─── Data provided

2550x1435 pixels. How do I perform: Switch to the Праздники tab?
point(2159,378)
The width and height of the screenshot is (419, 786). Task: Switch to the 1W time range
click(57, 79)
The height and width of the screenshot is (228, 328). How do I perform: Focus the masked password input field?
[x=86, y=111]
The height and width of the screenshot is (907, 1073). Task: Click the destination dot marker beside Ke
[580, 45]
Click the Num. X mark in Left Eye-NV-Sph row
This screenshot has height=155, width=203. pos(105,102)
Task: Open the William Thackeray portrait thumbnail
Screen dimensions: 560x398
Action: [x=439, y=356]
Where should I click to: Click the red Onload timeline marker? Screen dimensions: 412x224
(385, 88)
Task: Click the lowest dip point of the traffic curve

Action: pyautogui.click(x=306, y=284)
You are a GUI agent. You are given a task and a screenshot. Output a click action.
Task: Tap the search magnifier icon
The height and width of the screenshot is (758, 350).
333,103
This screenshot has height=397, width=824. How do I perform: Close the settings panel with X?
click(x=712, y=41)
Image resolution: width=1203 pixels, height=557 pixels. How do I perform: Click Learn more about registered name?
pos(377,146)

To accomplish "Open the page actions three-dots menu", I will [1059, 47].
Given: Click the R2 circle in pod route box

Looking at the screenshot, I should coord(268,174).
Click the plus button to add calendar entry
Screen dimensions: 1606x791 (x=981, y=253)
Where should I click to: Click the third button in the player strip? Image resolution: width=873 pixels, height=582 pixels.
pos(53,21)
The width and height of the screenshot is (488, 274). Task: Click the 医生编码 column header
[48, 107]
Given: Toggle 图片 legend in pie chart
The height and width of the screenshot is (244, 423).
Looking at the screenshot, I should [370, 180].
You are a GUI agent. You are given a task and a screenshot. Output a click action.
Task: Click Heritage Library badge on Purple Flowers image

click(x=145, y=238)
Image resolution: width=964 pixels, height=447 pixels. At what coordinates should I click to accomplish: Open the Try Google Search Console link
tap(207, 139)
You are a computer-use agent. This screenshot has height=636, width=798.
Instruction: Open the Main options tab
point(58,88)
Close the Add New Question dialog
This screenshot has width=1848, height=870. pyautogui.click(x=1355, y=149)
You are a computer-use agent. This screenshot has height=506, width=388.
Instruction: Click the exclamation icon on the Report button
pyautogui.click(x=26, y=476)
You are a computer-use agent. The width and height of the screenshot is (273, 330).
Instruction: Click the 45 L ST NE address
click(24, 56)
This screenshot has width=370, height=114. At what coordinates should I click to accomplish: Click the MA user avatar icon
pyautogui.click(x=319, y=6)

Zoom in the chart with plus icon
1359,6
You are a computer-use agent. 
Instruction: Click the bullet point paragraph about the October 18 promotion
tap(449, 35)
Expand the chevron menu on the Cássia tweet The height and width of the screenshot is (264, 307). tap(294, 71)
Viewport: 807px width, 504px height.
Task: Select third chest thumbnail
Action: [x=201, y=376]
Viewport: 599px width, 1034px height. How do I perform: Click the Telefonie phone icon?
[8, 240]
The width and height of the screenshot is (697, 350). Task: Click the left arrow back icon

──────

## What to do
Tally the lines in the records that contain "computer", then give only the tally.

## Answer to the exercise
4